## Material for this exercise
-=-=-
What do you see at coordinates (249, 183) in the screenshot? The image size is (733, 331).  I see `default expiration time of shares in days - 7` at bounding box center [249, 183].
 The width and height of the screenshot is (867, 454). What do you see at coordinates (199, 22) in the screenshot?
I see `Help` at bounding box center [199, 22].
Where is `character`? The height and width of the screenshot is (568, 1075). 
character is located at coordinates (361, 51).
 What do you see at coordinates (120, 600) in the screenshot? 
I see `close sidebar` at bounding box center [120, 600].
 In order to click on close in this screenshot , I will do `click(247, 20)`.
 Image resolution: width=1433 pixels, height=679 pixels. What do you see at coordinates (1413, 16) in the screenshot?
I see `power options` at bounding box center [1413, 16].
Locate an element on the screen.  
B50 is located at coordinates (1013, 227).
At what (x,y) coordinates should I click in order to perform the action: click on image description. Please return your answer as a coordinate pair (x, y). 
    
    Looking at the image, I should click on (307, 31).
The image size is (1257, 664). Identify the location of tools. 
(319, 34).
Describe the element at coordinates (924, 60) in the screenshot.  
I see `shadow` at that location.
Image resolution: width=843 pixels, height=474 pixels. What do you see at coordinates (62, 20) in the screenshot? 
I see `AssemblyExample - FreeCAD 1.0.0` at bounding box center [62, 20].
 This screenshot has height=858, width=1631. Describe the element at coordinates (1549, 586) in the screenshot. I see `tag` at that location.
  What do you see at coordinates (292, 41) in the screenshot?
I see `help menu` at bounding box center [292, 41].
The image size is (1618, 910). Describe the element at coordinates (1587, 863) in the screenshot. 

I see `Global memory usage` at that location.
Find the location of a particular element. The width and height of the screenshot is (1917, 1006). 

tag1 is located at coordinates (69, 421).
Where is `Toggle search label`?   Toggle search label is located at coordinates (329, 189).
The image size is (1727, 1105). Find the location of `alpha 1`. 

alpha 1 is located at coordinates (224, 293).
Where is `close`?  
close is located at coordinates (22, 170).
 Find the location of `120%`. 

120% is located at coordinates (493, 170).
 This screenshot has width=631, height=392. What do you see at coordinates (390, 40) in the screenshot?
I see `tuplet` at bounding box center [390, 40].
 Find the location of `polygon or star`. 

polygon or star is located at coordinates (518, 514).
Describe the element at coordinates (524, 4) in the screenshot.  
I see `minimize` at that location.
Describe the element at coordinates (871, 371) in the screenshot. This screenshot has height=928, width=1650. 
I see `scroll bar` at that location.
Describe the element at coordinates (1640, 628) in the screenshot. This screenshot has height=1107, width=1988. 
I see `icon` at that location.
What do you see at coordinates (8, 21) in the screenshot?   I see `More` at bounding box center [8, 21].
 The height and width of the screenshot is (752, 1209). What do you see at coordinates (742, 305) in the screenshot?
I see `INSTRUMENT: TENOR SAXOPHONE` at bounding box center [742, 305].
-=-=-
## Exercise
Please quote all of the material above word for word, from the first line to the last.

## Answer to the task
What do you see at coordinates (249, 183) in the screenshot? The image size is (733, 331).  I see `default expiration time of shares in days - 7` at bounding box center [249, 183].
 The width and height of the screenshot is (867, 454). What do you see at coordinates (199, 22) in the screenshot?
I see `Help` at bounding box center [199, 22].
Where is `character`? The height and width of the screenshot is (568, 1075). 
character is located at coordinates (361, 51).
 What do you see at coordinates (120, 600) in the screenshot? 
I see `close sidebar` at bounding box center [120, 600].
 In order to click on close in this screenshot , I will do `click(247, 20)`.
 Image resolution: width=1433 pixels, height=679 pixels. What do you see at coordinates (1413, 16) in the screenshot?
I see `power options` at bounding box center [1413, 16].
Locate an element on the screen.  
B50 is located at coordinates (1013, 227).
At what (x,y) coordinates should I click in order to perform the action: click on image description. Please return your answer as a coordinate pair (x, y). 
    
    Looking at the image, I should click on (307, 31).
The image size is (1257, 664). Identify the location of tools. 
(319, 34).
Describe the element at coordinates (924, 60) in the screenshot.  
I see `shadow` at that location.
Image resolution: width=843 pixels, height=474 pixels. What do you see at coordinates (62, 20) in the screenshot? 
I see `AssemblyExample - FreeCAD 1.0.0` at bounding box center [62, 20].
 This screenshot has height=858, width=1631. Describe the element at coordinates (1549, 586) in the screenshot. I see `tag` at that location.
  What do you see at coordinates (292, 41) in the screenshot?
I see `help menu` at bounding box center [292, 41].
The image size is (1618, 910). Describe the element at coordinates (1587, 863) in the screenshot. 

I see `Global memory usage` at that location.
Find the location of a particular element. The width and height of the screenshot is (1917, 1006). 

tag1 is located at coordinates (69, 421).
Where is `Toggle search label`?   Toggle search label is located at coordinates (329, 189).
The image size is (1727, 1105). Find the location of `alpha 1`. 

alpha 1 is located at coordinates (224, 293).
Where is `close`?  
close is located at coordinates (22, 170).
 Find the location of `120%`. 

120% is located at coordinates (493, 170).
 This screenshot has width=631, height=392. What do you see at coordinates (390, 40) in the screenshot?
I see `tuplet` at bounding box center [390, 40].
 Find the location of `polygon or star`. 

polygon or star is located at coordinates (518, 514).
Describe the element at coordinates (524, 4) in the screenshot.  
I see `minimize` at that location.
Describe the element at coordinates (871, 371) in the screenshot. This screenshot has height=928, width=1650. 
I see `scroll bar` at that location.
Describe the element at coordinates (1640, 628) in the screenshot. This screenshot has height=1107, width=1988. 
I see `icon` at that location.
What do you see at coordinates (8, 21) in the screenshot?   I see `More` at bounding box center [8, 21].
 The height and width of the screenshot is (752, 1209). What do you see at coordinates (742, 305) in the screenshot?
I see `INSTRUMENT: TENOR SAXOPHONE` at bounding box center [742, 305].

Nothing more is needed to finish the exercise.